Task details:
Copy the following entries exactly as they appear.

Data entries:
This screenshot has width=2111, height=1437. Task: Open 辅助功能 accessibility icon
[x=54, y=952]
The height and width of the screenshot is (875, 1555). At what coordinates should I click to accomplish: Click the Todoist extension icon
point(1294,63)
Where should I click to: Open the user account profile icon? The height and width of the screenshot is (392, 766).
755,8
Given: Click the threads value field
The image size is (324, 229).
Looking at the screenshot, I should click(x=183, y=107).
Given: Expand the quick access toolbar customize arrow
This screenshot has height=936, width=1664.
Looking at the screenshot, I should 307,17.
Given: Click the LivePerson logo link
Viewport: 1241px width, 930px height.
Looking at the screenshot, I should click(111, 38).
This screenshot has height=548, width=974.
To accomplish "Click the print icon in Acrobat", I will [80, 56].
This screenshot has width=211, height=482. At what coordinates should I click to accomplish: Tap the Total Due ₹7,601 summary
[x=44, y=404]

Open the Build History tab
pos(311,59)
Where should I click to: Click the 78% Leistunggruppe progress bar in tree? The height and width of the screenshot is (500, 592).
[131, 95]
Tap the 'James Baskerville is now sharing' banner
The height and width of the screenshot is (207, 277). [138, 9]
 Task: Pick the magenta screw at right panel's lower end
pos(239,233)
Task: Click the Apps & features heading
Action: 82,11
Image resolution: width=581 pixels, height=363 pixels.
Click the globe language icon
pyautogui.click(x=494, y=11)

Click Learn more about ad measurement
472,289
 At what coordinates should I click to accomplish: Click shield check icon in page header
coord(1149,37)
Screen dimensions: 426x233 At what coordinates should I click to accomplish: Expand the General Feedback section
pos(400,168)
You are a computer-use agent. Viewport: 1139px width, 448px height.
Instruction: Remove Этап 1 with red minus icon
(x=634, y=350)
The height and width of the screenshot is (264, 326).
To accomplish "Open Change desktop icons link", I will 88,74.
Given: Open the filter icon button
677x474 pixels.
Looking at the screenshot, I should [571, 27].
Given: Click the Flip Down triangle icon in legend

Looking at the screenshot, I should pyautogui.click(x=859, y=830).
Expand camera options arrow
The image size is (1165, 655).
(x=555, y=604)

Correct result:
This screenshot has width=2111, height=1437. Task: Open 辅助功能 accessibility icon
[x=54, y=952]
The height and width of the screenshot is (875, 1555). At what coordinates should I click to accomplish: Click the Todoist extension icon
point(1294,63)
Where should I click to: Open the user account profile icon? The height and width of the screenshot is (392, 766).
755,8
Given: Click the threads value field
The image size is (324, 229).
Looking at the screenshot, I should click(x=183, y=107).
Given: Expand the quick access toolbar customize arrow
This screenshot has height=936, width=1664.
Looking at the screenshot, I should 307,17.
Given: Click the LivePerson logo link
Viewport: 1241px width, 930px height.
Looking at the screenshot, I should click(111, 38).
This screenshot has height=548, width=974.
To accomplish "Click the print icon in Acrobat", I will [80, 56].
This screenshot has width=211, height=482. At what coordinates should I click to accomplish: Tap the Total Due ₹7,601 summary
[x=44, y=404]

Open the Build History tab
pos(311,59)
Where should I click to: Click the 78% Leistunggruppe progress bar in tree? The height and width of the screenshot is (500, 592).
[131, 95]
Tap the 'James Baskerville is now sharing' banner
The height and width of the screenshot is (207, 277). [138, 9]
 Task: Pick the magenta screw at right panel's lower end
pos(239,233)
Task: Click the Apps & features heading
Action: 82,11
Image resolution: width=581 pixels, height=363 pixels.
Click the globe language icon
pyautogui.click(x=494, y=11)

Click Learn more about ad measurement
472,289
 At what coordinates should I click to accomplish: Click shield check icon in page header
coord(1149,37)
Screen dimensions: 426x233 At what coordinates should I click to accomplish: Expand the General Feedback section
pos(400,168)
You are a computer-use agent. Viewport: 1139px width, 448px height.
Instruction: Remove Этап 1 with red minus icon
(x=634, y=350)
The height and width of the screenshot is (264, 326).
To accomplish "Open Change desktop icons link", I will 88,74.
Given: Open the filter icon button
677x474 pixels.
Looking at the screenshot, I should [571, 27].
Given: Click the Flip Down triangle icon in legend

Looking at the screenshot, I should pyautogui.click(x=859, y=830).
Expand camera options arrow
The image size is (1165, 655).
(x=555, y=604)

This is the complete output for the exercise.